Using Soft x-rays to Look Into Interfaces of Energy Conversion Devices

Dr. HeskeAbstract:

The electronic and chemical structure of interfaces is of central importance for understanding and tailoring of materials, chemical processes, and electronic devices. Thus, over the past few decades, significant experimental (and theoretical) insights into electronic and chemical structures of well-defined model surfaces have been gained by a variety of approaches, and properties of interfaces have been inferred.

But what if the interface (e.g., a contact to a semiconductor device), is not only buried, but also non-ideal? What if intermixing processes take place, impurities are localized, preferential bonding exists, etc.?
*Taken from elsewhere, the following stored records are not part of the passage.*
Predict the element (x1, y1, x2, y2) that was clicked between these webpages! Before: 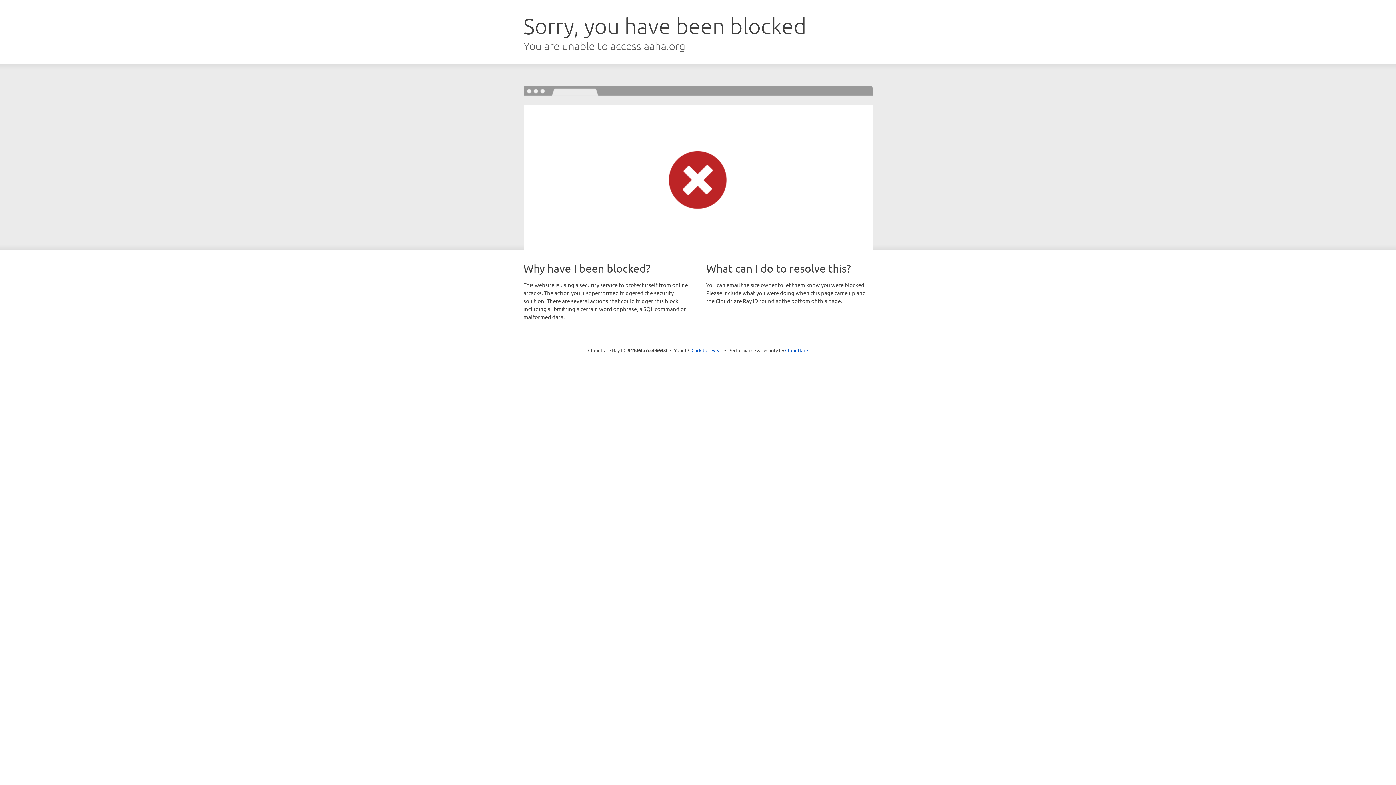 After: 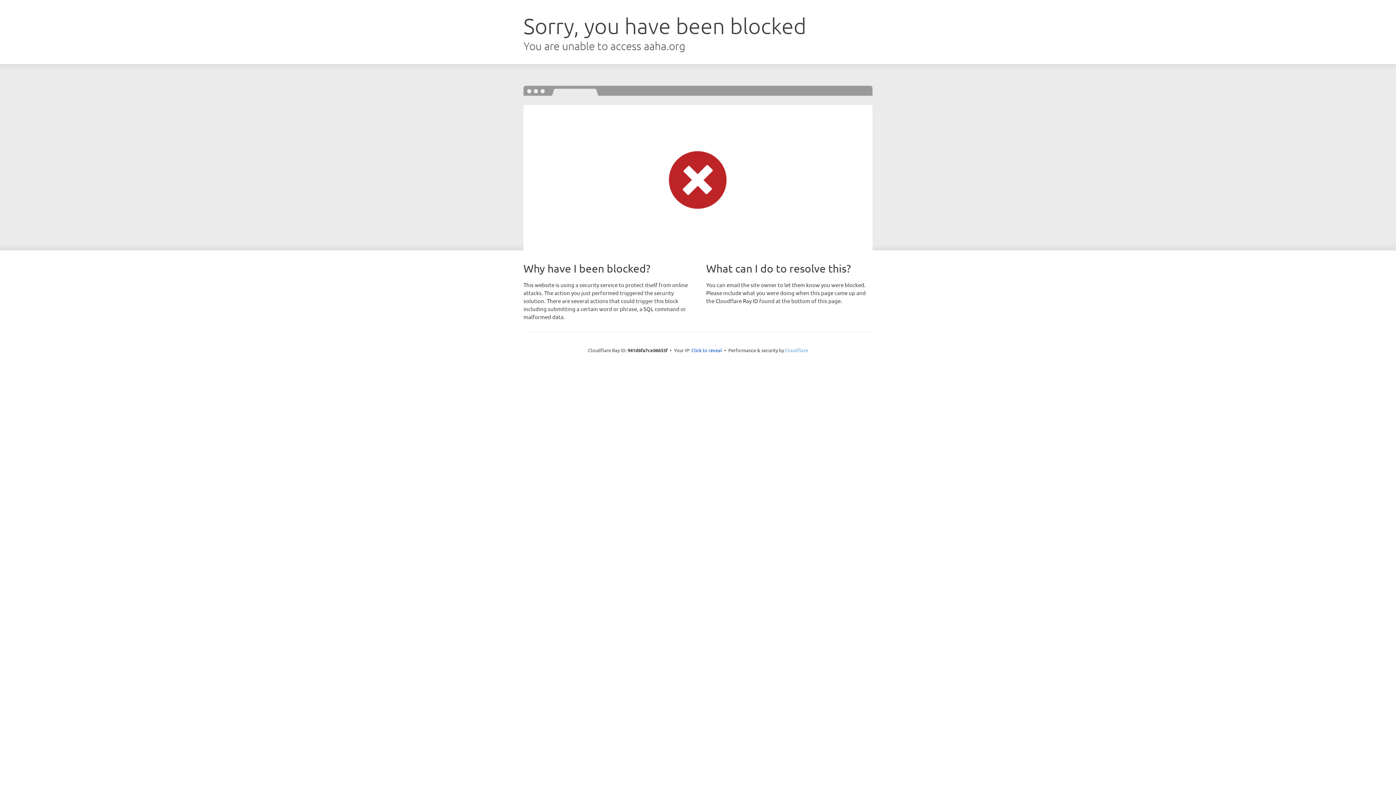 Action: label: Cloudflare bbox: (785, 347, 808, 353)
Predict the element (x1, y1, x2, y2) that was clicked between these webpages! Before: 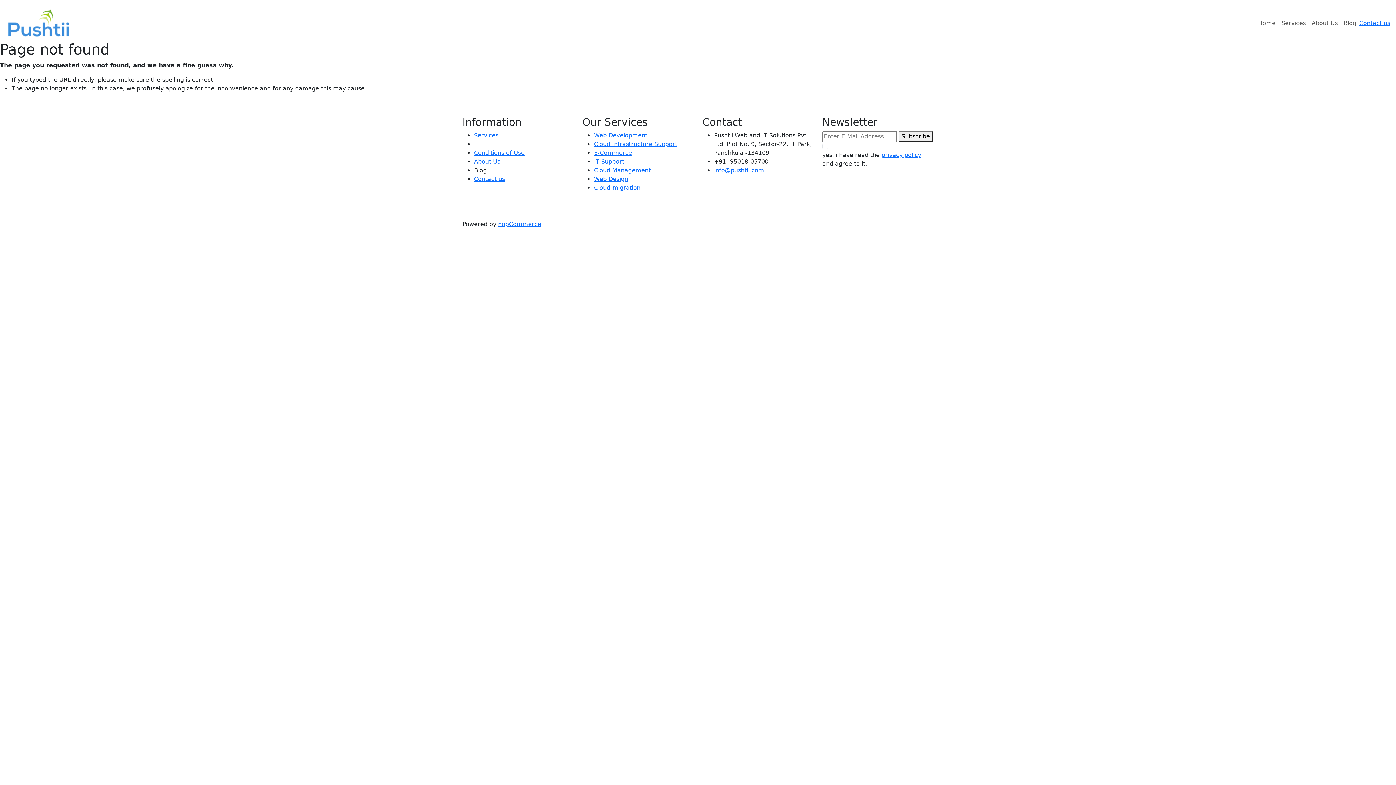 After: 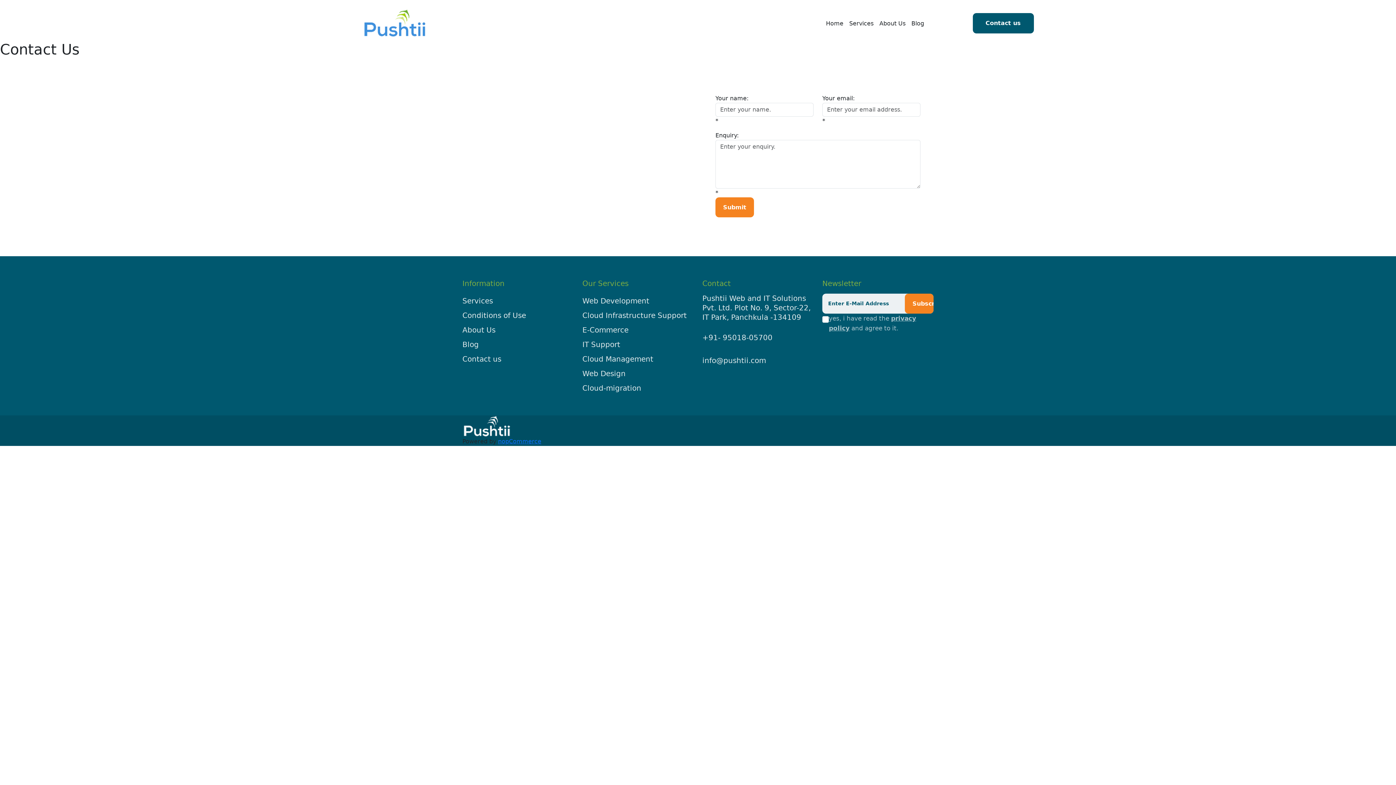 Action: bbox: (474, 175, 505, 182) label: Contact us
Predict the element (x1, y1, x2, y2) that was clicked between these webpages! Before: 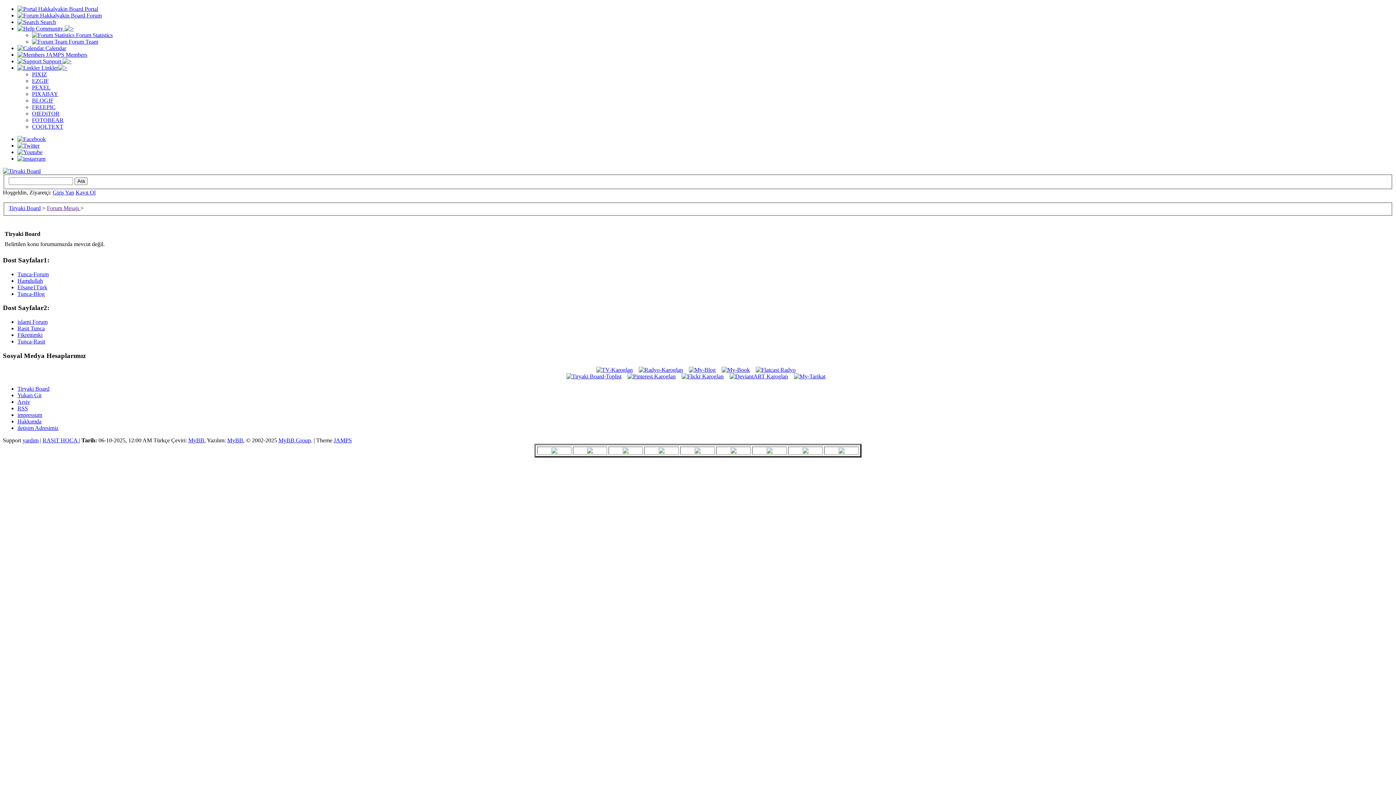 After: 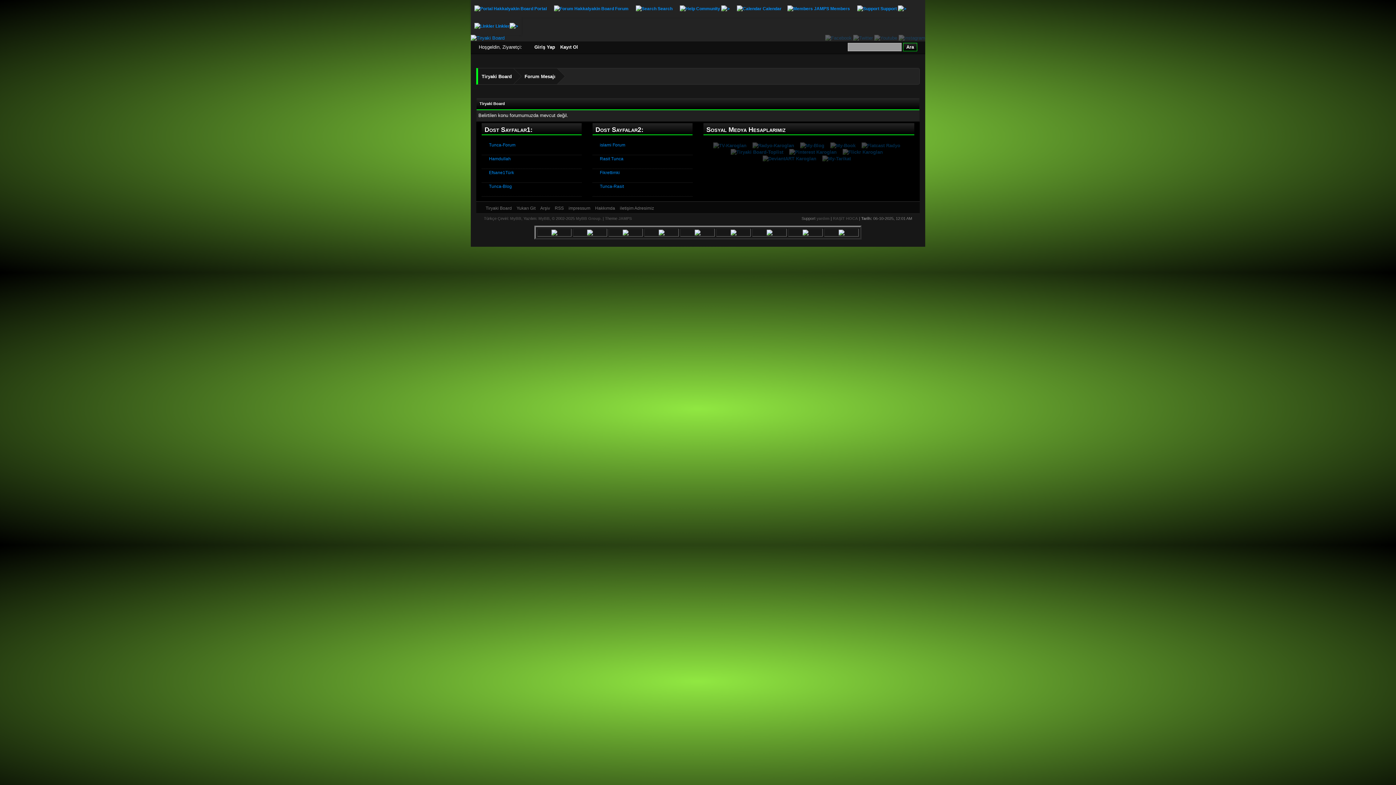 Action: bbox: (46, 205, 80, 211) label: Forum Mesajı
The purpose of this talk is to demonstrate how a tool chest of soft x-ray spectroscopies (including lab-based techniques and approaches using high-brilliance synchrotron radiation) is uniquely suited to address such questions. In the talk, I will discuss a variety of applications for compound semiconductors (light-emitting devices, thin film solar cells, and devices for photoelectrochemical water splitting), and it will be shown how soft x-rays can be utilized to shed light on the electronic and chemical properties of the surfaces and interfaces involved.

Biography:

Clemens Heske received his Ph.D. (Dr. rer. nat.) in Physics from the University of Würzburg in Germany in 1998. After two years as a postdoctoral fellow at the Lawrence Berkeley National Laboratory, he became a “wissenschaftlicher Assistent” at the University of Würzburg and completed his German Habilitation in Experimental Physics in December of 2003.  In 2004, he joined the UNLV Chemistry Department as an Associate Professor for Materials Chemistry and was tenured (promoted to Professor) in the summer of 2007 (2009). Dr. Heske uses soft x-rays to study surfaces and interfaces in a wide variety of materials system for energy conversion. With the expertise and technical skills of his group, he teams up with over thirty different national and international partners in academia, national labs, and industry to investigate and improve thin film solar cells, materials for hydrogen production, storage, and consumption, light-emitting devices, nuclear fuel, and other systems that involve interfaces and require a deeper understanding of their properties.